Cocking an eyebrow, Derek said, “Like what?”

“I don’t know.”

Derek sipped more of the scotch. “You’ve managed to avoid my question.”

“I asked for the chance to work out here.”

“Fresh out of Desert Storm and you want this? Go be a field soldier again?”

“I’m considering going into the private sector or to an NGO. I’ve also got a party back in Minnesota urging me to run for the senate.”

“You’ve never struck me as being terribly political.”

“It’s not clear to me if the Minnesota Democratic Party thinks that’s a plus so they can boss me around.”

“Or ‘mold’ you into whatever they want,” Derek said, making finger quote marks around “mold.”

“That, too. But I’ve also been looking at some other things.”

“Like?”

“There’s an opening at State.”

“At Foggy Bottom?”

“Moscow, actually.”

“So this might educate you?”

“It gives me time to be away from the Army for a while. How about you, Derek? I was shocked when you retired. Make Colonel and promptly retire and join the Agency.”

“Thought it might be nice to stop killing people for a while.”

“How’s that working for you?”

“Okay, although Cuba was a near-disaster. And I have to say, the Agency seems entirely willing to use their agents as pawns in some political deal. That’s probably what happened in Cuba. They didn’t expect me to succeed with the mission, they just wanted to flush out a mole and I was bait. I’m lucky I’m not rotting in a cell in Havana.”

“Doesn’t sound like you’re completely happy with the Agency.”

Derek finished his scotch and held it out for more. “Safe to say. We’ll see how things go in Afghanistan.”

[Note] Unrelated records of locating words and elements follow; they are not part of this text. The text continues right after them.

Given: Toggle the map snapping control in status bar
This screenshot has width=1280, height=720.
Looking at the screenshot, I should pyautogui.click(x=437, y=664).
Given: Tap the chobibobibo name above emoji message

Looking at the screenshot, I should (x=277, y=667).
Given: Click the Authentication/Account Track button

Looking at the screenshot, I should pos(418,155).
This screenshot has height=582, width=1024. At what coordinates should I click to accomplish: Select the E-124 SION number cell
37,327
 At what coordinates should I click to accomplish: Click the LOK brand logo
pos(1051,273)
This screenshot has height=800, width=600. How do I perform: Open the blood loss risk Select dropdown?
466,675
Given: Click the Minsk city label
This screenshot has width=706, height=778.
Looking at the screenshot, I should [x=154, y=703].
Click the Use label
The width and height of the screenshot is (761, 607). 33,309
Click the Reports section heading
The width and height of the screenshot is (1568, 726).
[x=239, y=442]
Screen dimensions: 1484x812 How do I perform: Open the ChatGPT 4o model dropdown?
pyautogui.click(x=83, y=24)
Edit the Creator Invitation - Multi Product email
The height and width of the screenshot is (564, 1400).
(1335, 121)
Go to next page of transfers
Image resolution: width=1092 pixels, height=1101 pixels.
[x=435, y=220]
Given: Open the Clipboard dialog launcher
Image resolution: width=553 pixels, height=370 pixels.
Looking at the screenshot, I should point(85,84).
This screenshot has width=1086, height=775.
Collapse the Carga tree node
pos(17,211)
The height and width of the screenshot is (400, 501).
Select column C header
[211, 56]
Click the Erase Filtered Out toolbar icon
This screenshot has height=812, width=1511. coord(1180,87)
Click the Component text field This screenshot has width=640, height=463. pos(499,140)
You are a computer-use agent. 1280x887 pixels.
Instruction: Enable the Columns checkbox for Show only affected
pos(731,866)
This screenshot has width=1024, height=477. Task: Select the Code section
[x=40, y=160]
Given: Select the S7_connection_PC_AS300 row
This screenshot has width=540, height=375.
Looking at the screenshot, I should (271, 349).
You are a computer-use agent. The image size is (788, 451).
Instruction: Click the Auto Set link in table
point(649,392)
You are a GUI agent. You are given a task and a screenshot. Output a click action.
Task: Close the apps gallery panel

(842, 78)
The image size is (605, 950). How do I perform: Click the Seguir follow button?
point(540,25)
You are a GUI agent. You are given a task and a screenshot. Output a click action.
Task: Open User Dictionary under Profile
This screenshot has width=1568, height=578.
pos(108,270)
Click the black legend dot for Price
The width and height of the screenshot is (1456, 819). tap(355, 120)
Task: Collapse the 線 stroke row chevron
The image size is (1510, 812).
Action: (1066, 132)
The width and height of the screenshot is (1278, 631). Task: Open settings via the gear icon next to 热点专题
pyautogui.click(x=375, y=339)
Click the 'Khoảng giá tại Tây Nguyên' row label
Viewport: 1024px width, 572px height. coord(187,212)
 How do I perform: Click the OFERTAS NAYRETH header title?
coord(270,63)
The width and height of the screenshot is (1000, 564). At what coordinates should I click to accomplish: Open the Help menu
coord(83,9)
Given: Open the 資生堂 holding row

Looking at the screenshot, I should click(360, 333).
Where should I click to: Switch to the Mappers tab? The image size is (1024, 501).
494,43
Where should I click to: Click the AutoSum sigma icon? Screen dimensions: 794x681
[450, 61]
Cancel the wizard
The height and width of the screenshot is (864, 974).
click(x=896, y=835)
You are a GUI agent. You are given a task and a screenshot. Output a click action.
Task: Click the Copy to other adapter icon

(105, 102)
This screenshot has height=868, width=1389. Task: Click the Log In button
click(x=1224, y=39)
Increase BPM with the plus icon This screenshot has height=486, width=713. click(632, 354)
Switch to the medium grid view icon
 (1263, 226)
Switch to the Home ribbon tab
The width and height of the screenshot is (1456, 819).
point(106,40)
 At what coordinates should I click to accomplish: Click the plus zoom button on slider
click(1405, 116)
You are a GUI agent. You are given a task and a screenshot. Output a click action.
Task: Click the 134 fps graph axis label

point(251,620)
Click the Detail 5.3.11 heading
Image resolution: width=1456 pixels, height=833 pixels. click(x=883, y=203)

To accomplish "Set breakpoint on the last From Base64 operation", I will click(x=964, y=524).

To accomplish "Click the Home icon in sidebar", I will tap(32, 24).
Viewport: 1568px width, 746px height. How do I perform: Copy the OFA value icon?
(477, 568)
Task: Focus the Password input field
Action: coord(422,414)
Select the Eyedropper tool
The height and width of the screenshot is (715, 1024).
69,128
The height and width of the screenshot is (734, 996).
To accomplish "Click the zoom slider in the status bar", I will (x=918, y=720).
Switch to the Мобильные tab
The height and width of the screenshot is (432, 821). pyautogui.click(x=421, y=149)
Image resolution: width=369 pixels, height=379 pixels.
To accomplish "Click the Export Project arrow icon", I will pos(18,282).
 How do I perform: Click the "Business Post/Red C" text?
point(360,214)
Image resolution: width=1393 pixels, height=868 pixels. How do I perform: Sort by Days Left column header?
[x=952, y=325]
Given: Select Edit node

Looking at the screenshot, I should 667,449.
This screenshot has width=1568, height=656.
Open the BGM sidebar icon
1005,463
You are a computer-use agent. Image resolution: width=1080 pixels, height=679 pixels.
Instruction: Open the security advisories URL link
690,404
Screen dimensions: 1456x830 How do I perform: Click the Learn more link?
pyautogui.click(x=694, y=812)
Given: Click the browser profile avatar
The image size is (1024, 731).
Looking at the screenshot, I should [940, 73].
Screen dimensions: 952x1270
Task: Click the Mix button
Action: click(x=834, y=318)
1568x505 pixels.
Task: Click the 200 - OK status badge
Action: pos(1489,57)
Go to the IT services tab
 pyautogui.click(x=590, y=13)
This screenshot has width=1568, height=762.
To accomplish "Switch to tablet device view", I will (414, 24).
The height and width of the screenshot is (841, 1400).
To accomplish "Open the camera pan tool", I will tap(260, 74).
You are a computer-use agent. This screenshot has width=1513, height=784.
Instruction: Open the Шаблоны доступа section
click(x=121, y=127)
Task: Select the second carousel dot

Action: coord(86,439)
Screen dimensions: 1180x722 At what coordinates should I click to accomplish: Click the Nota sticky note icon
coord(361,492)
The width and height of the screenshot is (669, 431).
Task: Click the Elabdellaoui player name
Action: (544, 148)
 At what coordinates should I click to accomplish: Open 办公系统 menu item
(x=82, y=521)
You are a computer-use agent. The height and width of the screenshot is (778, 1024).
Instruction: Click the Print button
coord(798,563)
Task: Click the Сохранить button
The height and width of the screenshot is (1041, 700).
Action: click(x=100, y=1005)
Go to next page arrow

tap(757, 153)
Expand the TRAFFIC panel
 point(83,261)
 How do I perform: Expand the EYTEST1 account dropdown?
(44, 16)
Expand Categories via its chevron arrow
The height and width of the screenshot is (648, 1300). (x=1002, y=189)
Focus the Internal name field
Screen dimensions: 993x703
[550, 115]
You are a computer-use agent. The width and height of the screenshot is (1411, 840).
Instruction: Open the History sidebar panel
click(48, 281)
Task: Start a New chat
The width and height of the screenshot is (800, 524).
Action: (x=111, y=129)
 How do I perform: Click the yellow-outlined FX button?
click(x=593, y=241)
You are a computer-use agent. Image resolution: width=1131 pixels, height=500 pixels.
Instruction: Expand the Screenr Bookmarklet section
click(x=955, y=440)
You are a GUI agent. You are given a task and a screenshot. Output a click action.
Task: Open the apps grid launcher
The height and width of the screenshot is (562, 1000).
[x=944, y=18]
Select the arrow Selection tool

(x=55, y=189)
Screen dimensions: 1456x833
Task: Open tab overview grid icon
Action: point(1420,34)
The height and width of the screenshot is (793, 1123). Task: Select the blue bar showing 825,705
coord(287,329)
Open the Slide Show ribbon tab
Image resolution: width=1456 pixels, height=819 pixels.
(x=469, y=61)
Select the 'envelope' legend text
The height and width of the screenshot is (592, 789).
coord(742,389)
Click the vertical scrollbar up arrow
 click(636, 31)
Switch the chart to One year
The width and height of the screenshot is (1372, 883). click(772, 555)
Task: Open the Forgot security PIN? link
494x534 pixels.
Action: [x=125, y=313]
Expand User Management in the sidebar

Johnston poured two fingers in each of their glasses. They clinked glasses and Johnston said, “This we’ll defend.” It was the Army’s official motto.

Derek had been Army Special Forces, a Green Beret. “
De oppresso liber
.” To free the oppressed, the Special Forces’ motto. He drank.

The general grinned. “What’s the CIA’s motto?”

“We’re so secret we don’t even know how fucked up we are.”

Roaring with laughter, Johnston said, “I’ll drink to that.”